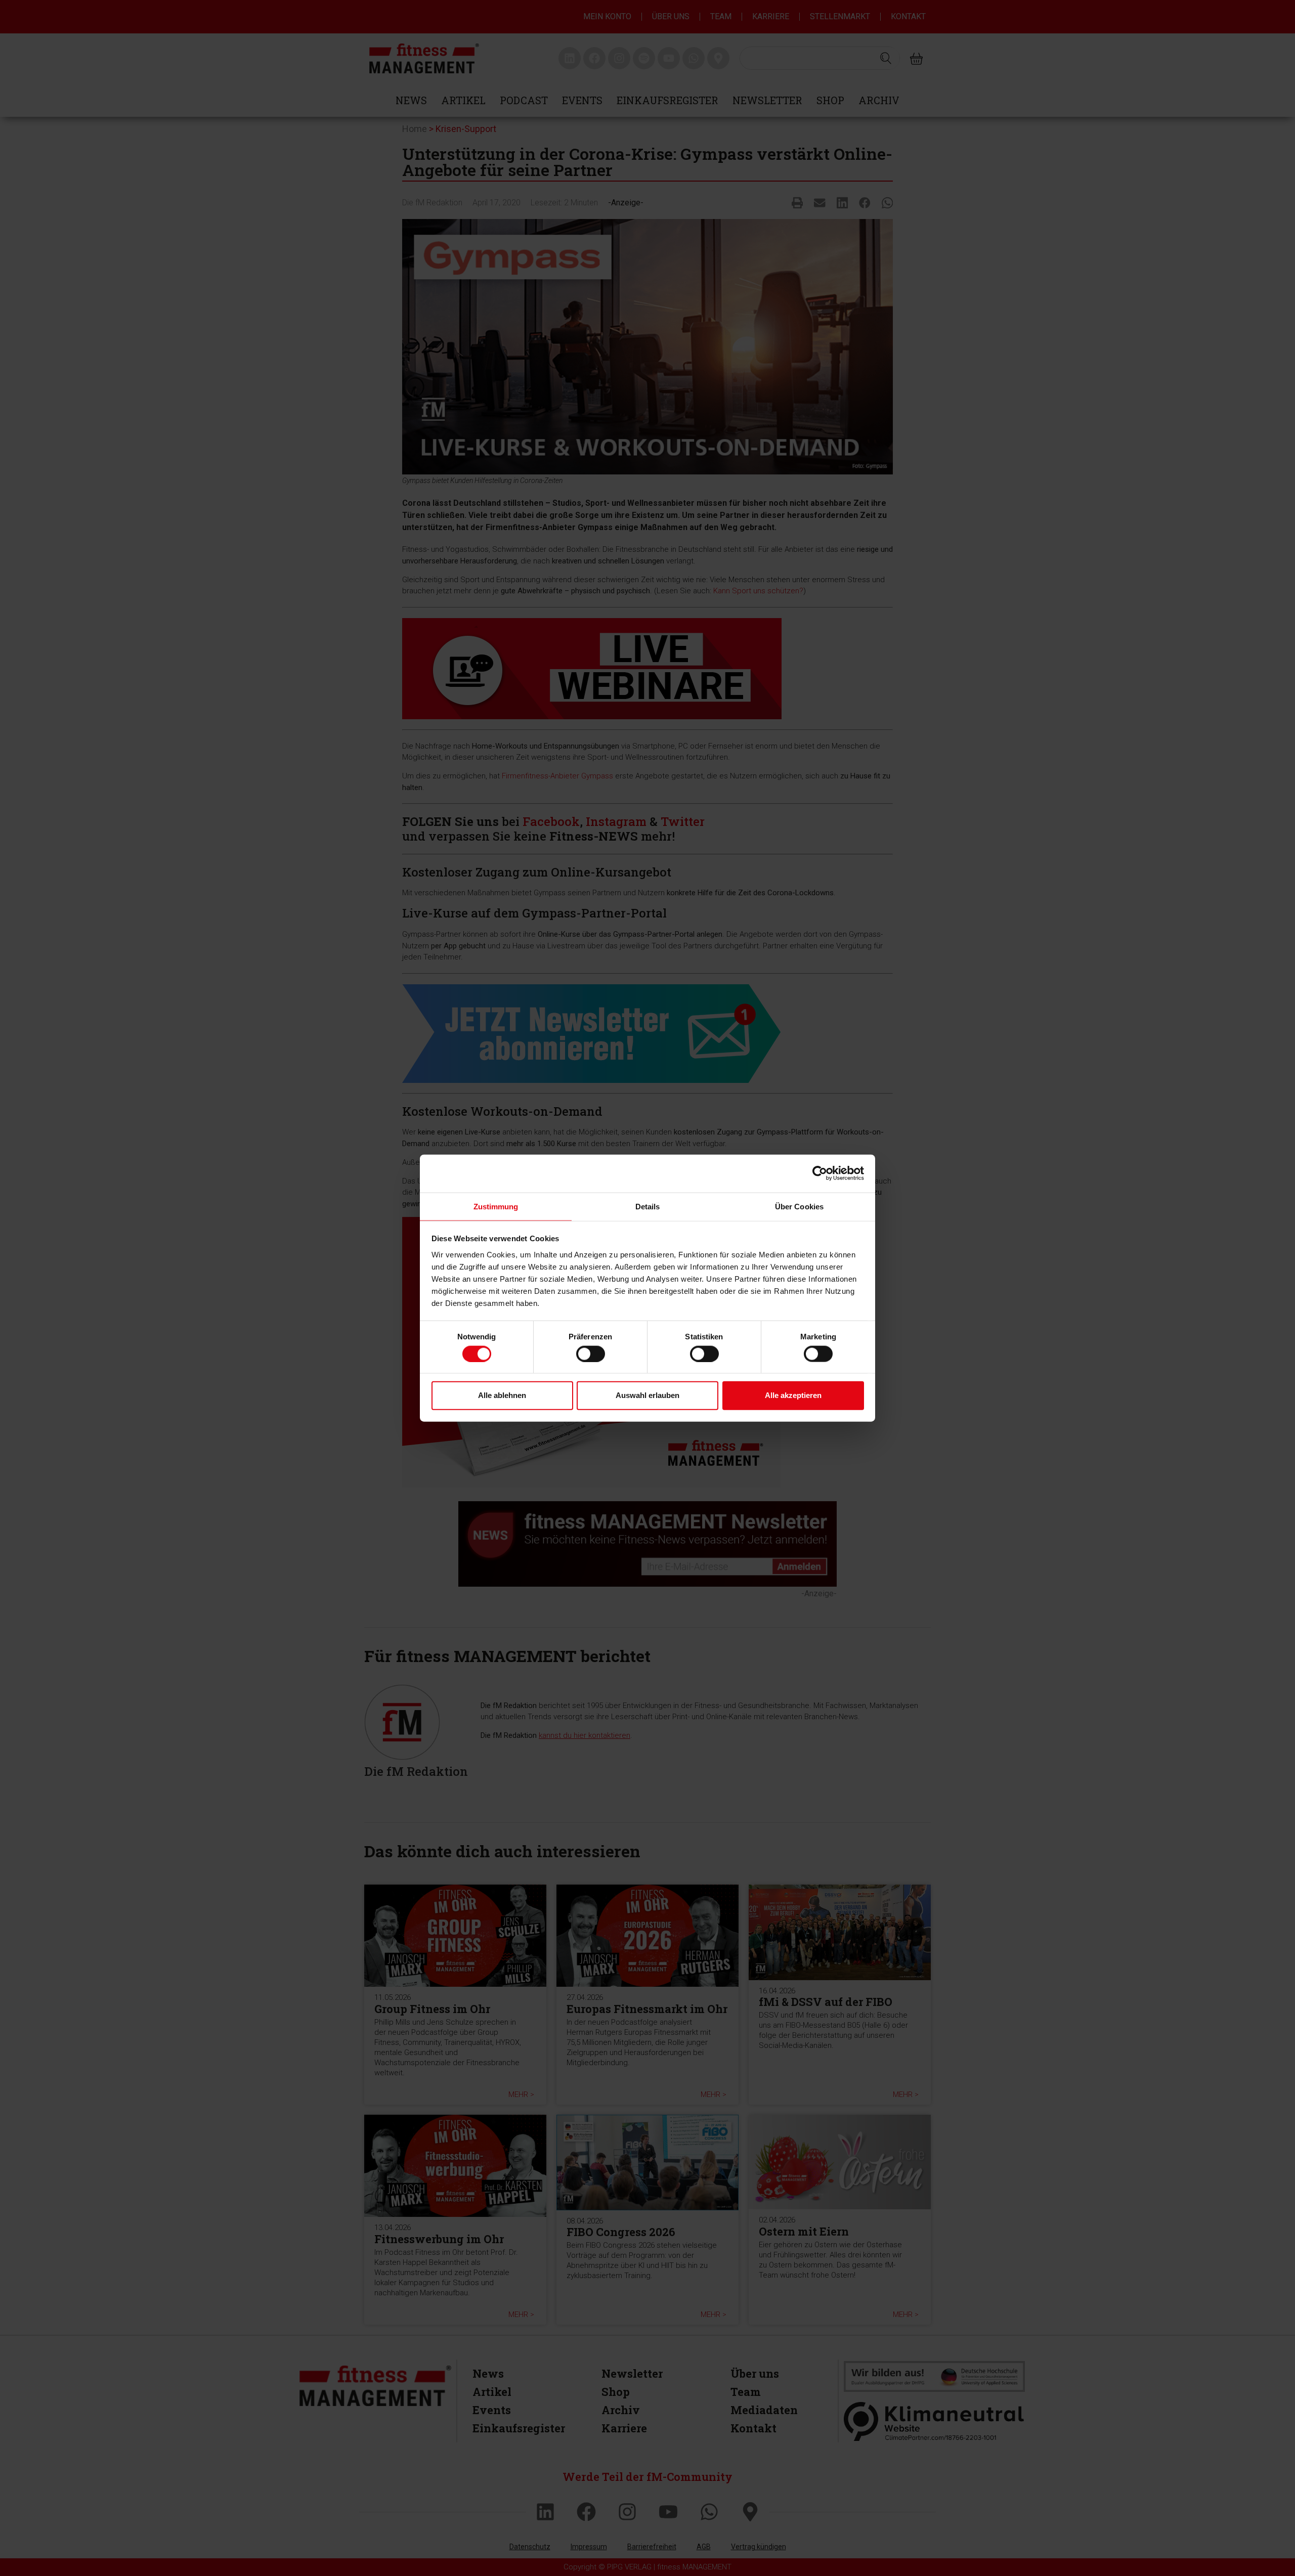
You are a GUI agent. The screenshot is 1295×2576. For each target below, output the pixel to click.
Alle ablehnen (502, 1395)
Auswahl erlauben (647, 1395)
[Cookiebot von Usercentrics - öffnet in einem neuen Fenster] (819, 1173)
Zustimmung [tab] (496, 1206)
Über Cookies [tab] (799, 1206)
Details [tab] (647, 1206)
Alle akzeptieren (793, 1395)
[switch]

* * * * * * *

* _Required action_:
Begin with the line that contains "Alle ablehnen (502, 1395)" and end with the last line of the data. Repeat those two lines and all between them exactly.

* _Response to the task_:
Alle ablehnen (502, 1395)
Auswahl erlauben (647, 1395)
[Cookiebot von Usercentrics - öffnet in einem neuen Fenster] (819, 1173)
Zustimmung [tab] (496, 1206)
Über Cookies [tab] (799, 1206)
Details [tab] (647, 1206)
Alle akzeptieren (793, 1395)
[switch]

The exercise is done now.